Web Magazine for Information Professionals

Distributed Services Registry Workshop

John Gilby reports on the UKOLN/IESR two-day workshop at Scarman House, University of Warwick on 14-15 July 2005.

The number of available online digital collections is growing all the time and with this comes the need to discover these collections, both by machine (m2m) and by end-users. There is also a trend towards service-orientated architectures and a likely critical part of this will be service registries to assist with discovering services andtheir associated collections. UKOLN and the JISC Information Environment Services Registry Project (IESR) [1] organised a two-day workshop to look at some of the issues that are likely to be present in building a distributed approach. All presentations from the workshop are available on the UKOLN Web site [2].

Presentations

Andy Powell, UKOLN, began proceedings by outlining the purpose of the workshop. The first day was an opportunity via a number of presentations for sharing knowledge of current approaches to service registries and was not limited to the UK. Andy then went on to say that delegates would be required to be more active on Day 2 by taking part in the planned breakout sessions considering the many issues with service registries that are distributed. It was hoped that future work could be agreed and potential partnerships and funding sources identified at the end of the workshop.

The next session was a series of three short presentations from the IESR Project. Amanda Hill, MIMAS gave an overview of the project, currently in its third phase and holding data on around 260 electronic resources contained within the JISC Information Environment. Pete Johnston, UKOLN, then described the background and outline workings of the RSLP Collection Description Schema [3] which forms the basis of the IESR collection metadata. He then concluded his session by outlining the Dublin Core Collection Description Application Profile and the NISO Metasearch Initiative.

The final IESR presentation was given by Ann Apps, MIMAS, who spoke in more detail about how the IESR works. The metadata describes the resources and includes information on how to access them by various methods such as Z39.50, SOAP (Simple Object Access Protocol), OAI-PMH (Open Archives Initiative Protocol for Metadata Harvesting), Web/CGI and by location URL. All IESR records are covered by Creative Commons licences and all resource providers have agreed to this as it effectively advertises their services in the registry. IESR records can be accessed at present via the Web, Z39.50 and OAI-PMH. Ann concluded her presentation by sharing some thoughts on some current issues identified by the project (scope, scalability, manageability, data ownership, relationship with library portal products) and a distributed service registry model.

· · · · · · ·

WORK TO COMPLETE
**A)** In one to three sentences, explain why all resource providers agreed to have their IESR records covered by Creative Commons licences, according to the workshop report.
**B)** Please carry on the workshop report on the distributed services registry from its final sentence.
These lines were taken from a separate source.

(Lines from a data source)
· · · · · · ·

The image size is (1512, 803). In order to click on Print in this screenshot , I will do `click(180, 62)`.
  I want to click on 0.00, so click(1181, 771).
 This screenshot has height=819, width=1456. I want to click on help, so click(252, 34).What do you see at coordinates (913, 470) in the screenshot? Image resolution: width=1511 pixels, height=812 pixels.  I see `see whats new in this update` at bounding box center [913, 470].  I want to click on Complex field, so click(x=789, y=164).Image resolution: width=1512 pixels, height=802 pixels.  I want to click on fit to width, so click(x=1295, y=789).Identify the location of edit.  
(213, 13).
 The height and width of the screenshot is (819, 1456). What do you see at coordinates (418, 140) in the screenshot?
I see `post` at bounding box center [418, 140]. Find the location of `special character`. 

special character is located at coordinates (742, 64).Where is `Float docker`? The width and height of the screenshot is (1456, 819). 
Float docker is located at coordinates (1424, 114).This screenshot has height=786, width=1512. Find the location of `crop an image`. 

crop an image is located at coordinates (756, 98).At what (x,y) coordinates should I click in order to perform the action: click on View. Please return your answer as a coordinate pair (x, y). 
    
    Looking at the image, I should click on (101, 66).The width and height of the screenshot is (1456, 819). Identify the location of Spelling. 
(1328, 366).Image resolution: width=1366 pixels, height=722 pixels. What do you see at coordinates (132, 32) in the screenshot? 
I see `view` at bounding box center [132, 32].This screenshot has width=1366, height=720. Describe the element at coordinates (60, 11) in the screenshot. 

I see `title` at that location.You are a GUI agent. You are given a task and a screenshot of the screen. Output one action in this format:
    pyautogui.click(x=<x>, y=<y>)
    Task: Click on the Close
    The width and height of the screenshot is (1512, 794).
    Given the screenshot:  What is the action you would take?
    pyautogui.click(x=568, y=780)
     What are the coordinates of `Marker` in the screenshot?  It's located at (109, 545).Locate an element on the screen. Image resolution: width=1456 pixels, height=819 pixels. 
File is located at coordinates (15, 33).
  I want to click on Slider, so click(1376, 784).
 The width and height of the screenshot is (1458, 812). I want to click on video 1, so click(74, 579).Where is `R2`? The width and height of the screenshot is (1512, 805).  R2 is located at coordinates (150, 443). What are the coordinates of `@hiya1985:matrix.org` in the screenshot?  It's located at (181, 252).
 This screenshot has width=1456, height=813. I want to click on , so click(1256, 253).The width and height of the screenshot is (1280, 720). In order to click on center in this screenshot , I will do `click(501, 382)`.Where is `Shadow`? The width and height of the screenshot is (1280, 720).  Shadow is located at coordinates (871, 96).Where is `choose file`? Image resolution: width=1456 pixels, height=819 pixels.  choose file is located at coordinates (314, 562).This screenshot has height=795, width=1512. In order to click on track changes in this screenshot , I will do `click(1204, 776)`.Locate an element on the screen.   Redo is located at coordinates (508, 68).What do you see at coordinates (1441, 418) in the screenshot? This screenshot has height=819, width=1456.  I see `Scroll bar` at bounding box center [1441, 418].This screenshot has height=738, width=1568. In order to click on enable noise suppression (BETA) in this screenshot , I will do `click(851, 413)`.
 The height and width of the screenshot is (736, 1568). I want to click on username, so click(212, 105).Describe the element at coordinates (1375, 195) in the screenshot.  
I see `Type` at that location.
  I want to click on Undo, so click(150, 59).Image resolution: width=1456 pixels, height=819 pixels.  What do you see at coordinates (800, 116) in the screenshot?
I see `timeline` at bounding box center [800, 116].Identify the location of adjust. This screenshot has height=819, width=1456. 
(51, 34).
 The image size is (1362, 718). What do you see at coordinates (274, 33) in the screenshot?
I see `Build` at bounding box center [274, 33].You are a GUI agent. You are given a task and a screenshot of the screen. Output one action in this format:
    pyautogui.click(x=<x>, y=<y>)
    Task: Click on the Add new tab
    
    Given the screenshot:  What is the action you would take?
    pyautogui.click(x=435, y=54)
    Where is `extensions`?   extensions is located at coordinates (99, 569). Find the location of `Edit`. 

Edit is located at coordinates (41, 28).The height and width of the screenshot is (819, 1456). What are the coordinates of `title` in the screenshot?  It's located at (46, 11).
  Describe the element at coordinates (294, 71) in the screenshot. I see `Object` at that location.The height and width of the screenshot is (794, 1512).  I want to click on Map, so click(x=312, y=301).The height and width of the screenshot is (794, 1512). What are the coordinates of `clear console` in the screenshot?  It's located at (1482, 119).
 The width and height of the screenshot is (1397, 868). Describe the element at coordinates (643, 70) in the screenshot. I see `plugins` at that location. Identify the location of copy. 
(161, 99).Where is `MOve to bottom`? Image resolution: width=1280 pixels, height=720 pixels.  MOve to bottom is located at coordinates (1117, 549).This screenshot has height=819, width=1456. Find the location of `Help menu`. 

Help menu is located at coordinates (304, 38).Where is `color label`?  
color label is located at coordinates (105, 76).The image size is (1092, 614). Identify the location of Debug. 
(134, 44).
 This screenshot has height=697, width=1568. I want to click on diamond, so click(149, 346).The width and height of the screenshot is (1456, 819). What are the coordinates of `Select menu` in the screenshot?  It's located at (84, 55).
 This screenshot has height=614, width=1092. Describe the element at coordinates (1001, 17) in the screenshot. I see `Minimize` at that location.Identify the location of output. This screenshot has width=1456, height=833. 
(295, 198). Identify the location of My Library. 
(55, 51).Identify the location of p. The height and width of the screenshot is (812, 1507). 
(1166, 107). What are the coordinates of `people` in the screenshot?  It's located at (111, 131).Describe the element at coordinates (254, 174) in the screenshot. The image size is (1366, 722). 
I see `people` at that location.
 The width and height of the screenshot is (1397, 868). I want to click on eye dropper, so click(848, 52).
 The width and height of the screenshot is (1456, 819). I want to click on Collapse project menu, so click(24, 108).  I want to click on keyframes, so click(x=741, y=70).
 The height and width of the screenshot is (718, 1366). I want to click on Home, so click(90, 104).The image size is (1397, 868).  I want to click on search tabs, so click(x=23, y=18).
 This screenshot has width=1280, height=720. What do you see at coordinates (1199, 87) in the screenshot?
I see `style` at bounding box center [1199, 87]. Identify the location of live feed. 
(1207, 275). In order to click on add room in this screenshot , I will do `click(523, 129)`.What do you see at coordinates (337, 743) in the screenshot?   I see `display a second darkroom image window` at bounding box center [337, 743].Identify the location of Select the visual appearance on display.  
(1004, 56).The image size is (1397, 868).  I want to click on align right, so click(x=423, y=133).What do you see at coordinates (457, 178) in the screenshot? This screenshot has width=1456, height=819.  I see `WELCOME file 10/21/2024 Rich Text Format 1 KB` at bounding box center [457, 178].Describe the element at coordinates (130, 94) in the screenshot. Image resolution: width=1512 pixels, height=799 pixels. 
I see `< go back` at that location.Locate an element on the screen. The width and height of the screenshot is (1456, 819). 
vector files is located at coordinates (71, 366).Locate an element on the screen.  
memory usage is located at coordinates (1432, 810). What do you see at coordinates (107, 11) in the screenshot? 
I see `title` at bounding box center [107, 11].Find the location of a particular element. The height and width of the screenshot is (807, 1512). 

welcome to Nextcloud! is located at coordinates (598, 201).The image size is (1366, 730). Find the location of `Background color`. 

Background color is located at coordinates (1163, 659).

· · · · · · ·

WRITTEN RESPONSES
**A)** The providers agreed because putting their records under Creative Commons licences effectively advertises their services in the registry.

**B)**
Following a sumptuous lunch and the opportunity to network, Jeremy Frumkin, Oregon State University, detailed what they were doing in creating the OCKHAM Digital Library Services Registry (DLSR) [4]. The broad goals of the project were to create a registry for all possible digital library services and to enable m2m digital library service resolving. The DLSR is distributed from the outset, having many nodes over the network and the approach was partly based on the DNS with its hierarchical design and de-centralised administration. Each node has a local copy of the complete registry and OAI is used for propagating data across the network. Similar to the IESR, the DLSR needs to be scalable, manageable, use existing standards and technologies and offers OAI-PMH, Z39.50, SRU/W (Search and Retrieve URL Service/Search and Retrieve Web Service) and Web interfaces to its metadata.

Rob Sanderson, University of Liverpool, then gave an overview of the NISO Metasearch Initiative, concentrating on one of three task groups, Collection and Service Descriptions. The purpose for the group was defined as being "To enable the discovery of appropriate, remotely maintained content and a means of retrieving that content", and the scope for the group was enabling the retrieval of items. The group have devised a draft Collection Description Schema based on the Dublin Core Collection Description Application Profile and it provides a core set of collection description properties suitable for collection discovery (rather than item discovery). Service descriptions form the other element of the group's work, and it has been decided to use the ZeeRex [5] schema for service information. Rob concluded by commenting that the Metasearch Initiative does not consider service registries within their remit, tending rather to concentrate on recommending best practice.

Next up was Thomas Habing, University of Illinois at Urbana-Champaign (UIUC), who described the UIUC OAI registry. The catalyst for the registry was an identified need for finding relevant repositories to harvest. The registry itself is not distributed but receives regular metadata feeds from distributed services. Registry entries come from various existing registries, from use of OAI Protocol features of Friends and Provenance, from periodic searching of Google Web indexes and by manual addition. There was a desire to make the registry's contents available m2m and this is achieved via OAI-PMH, an RSS feed (to notify changes in the registry) and via an SRU service for searching the registry.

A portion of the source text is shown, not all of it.